Miss America: from Vanessa Williams to Kimberly Aiken
Ebony, Jan, 1994 by Karima A. Haynes
KIMBERLY Clarice Aiken was just another college student watching the Miss America pageant on the big screen television in the common room of her dormitory back in the fall of 1992.
It was a typical Saturday night and the accounting and music major was doing her laundry as usual. She figured watching the pageant was a good way to pass the time between wash cycles.
As Aiken watched the crown being placed on the head of the woman who would reign as the nation's sweetheart, it never crossed her mind that the following year she would be crowned the new Miss America.
"I was sitting there watching the pageant with friends," the Columbia, S.C., native recalls, "but I never thought I'd be up there on stage."
Like Cinderella who swapped her dust mop for a drop-dead designer dress, Aiken traded her soapsuds for a sparkling scepter. But that's where the similarities end. While the young maid in the tale had a fairy godmother to make her the belle of the ball, Aiken worked her way up through the Miss America pageant system to become the fairest in the land.

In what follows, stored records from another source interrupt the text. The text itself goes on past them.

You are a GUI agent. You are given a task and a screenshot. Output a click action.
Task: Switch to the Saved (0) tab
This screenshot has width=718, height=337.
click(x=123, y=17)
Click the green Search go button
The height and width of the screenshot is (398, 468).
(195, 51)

Aiken is the first Black woman from the South ever to win the title of Miss America and, at 18 years old, one of the youngest winners. As the fifth Black woman to wear the crown, she is yet another hue in the browning of Miss America.
Like the Black women who captured the crown before her, Aiken must confront the continuing question of whether the crown is a relevant symbol of Black womanhood. Yet, she says she is proud to be counted among the beautiful, intelligent and talented African-American women who have used the title as a steppingstone toward rewarding careers.

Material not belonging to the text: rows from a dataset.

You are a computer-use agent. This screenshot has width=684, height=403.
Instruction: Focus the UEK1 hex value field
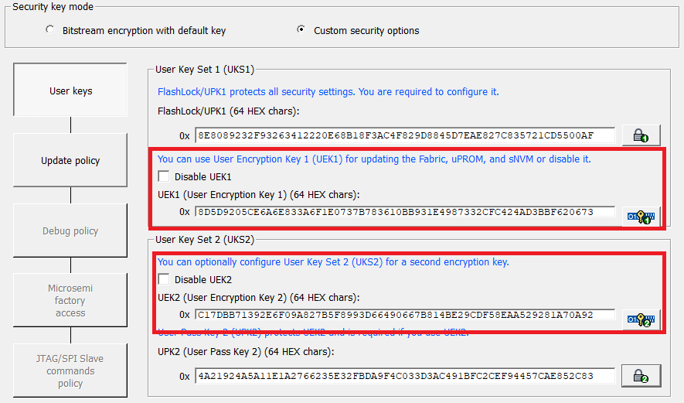tap(405, 212)
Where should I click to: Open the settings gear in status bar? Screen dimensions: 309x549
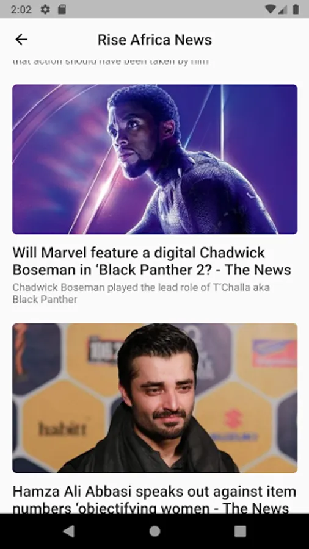pos(45,9)
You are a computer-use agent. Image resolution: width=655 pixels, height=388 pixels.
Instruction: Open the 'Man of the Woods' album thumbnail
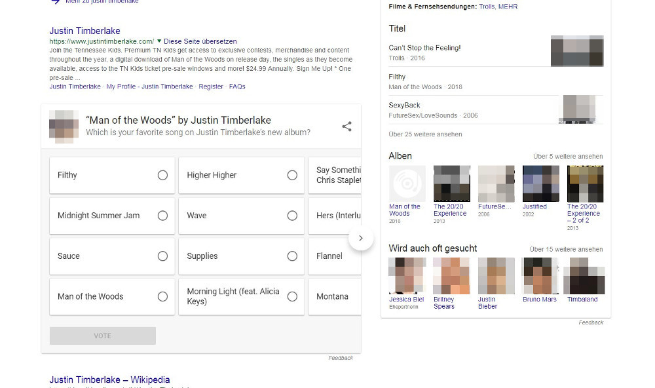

Aiken is particularly grateful to Vanessa Williams, the first Black woman to wear the crown, for her historic breakthrough a decade ago.
"Vanessa Williams had to deal with the race issue," Aiken acknowledges. "She really paved the way for all of us."
The title was a springboard for Williams who was an unknown 20-year-old from Millwood, N.Y., when she was named Miss America 1984.
Williams is the most successful former Miss America -- Black or White. With numerous television and recording credits, she has transcended her title and is a respected artist in her own right. Rarely are the words "former Miss America" associated with her name today.
The multitalented singer and actress has appeared on television in Stompin' at the Savoy, The Fresh Prince of Bel Air, The Kid Who Loved Christmas and The Love Boat, among other programs. She is equally popular on the record charts with such hits as "The Right Stuff," "Darling I," "The Comfort Zone" and "Save the Best for Last," which was nominated for several Grammy Awards in 1993.
Willlams' success is all the more sweet because it came after she suffered the public humiliation of being forced to relinquish the title of Miss America after nude photographs of her with another, woman appeared in a men's magazine.
As a result of the pictorial, Williams found herself at the center of a national debate over the perpetuation of what many view as two divirgent and unrealistic images of women -- the pure virgin and the wanton woman.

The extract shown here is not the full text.